### Tasks to complete
**1)** Name every member of the Task Force listed in the text on graduate education below.
**2)** Repeat word for word the part of the text on graduate education that starts with the words "he report of" and runs through "Orleans, April 1990.".

### Excerpted text
____
Graduate Education

Graduate Education


The American Academy of Audiology, at its formation, embraced the principle of a doctoral level entry to the practice of audiology (Audiology Today, 1:1988). The Academy recognized that extensive consideration was required regarding both the feasibility and the impact of such a concept on the profession of audiology. In particular, the Academy desired to examine the implications of doctoral-level entry on training programs, public and private institutions, and on those individuals presently practicing in the field.

Thus, a Task Force was appointed by President James Jerger in 1989. The Task Force was charged to study the concept of a professional doctorate in audiology and to make recommendations regarding implementation of the degree. The Task Force was requested to provide a report of its deliberations and recommendations to the Academy's Executive Committee. The members of the Task Force, Lucille Beck, Carl Binnie, Alan Feldman, Barry Freeman, Susan Jerger, Richard Talbott, Chair, and Richard Wilson, met in Houston, Texas on January 26 and 27, 1990.

In their deliberations, the Task Force:

  1. considered open-ended input received directly from the membership of the Academy
  2. examined existing plans on professional doctorates acquired from other organizations
  3. received input based on the experience and expertise of the Task Force members

he report of the Task Force was submitted to and accepted by the Executive Committee of the Academy on February 3, 1990. A writing group (Judy Gravel, Linda Hood, and Rick Talbott) synthesized the Task Force report into a Position Statement for presentation to the Membership at the Academy's Annual Meeting in New Orleans, April 1990.
____
### Data extracts
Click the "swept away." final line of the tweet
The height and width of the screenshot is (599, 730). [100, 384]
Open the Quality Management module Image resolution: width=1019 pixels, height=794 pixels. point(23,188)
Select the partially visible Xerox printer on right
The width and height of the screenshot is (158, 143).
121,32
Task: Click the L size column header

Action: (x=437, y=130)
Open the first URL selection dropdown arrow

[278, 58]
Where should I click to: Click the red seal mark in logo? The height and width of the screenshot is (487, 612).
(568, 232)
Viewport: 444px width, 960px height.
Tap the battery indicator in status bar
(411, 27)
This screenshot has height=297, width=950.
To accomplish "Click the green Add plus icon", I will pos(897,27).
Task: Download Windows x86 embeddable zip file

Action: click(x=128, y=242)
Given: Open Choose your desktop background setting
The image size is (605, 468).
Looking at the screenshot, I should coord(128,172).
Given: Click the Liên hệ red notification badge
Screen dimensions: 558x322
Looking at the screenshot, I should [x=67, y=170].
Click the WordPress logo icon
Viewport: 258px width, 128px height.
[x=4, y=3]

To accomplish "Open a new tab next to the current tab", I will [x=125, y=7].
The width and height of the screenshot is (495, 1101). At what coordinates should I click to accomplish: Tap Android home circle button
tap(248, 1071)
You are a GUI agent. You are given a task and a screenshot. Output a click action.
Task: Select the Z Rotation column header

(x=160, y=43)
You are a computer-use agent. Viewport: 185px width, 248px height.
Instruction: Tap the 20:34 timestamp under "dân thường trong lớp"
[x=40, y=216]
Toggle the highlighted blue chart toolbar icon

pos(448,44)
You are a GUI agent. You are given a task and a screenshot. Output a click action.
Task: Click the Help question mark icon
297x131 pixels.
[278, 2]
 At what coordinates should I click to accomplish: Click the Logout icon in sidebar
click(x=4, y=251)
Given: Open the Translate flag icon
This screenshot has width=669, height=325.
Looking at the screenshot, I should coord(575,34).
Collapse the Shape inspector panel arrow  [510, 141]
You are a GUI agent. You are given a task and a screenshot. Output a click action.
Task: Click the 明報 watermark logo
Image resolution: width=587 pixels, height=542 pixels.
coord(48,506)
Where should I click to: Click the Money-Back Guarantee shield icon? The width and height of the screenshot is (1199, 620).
____
### Responses per task
**1)** Lucille Beck, Carl Binnie, Alan Feldman, Barry Freeman, Susan Jerger, Richard Talbott (Chair), and Richard Wilson

**2)**
he report of the Task Force was submitted to and accepted by the Executive Committee of the Academy on February 3, 1990. A writing group (Judy Gravel, Linda Hood, and Rick Talbott) synthesized the Task Force report into a Position Statement for presentation to the Membership at the Academy's Annual Meeting in New Orleans, April 1990.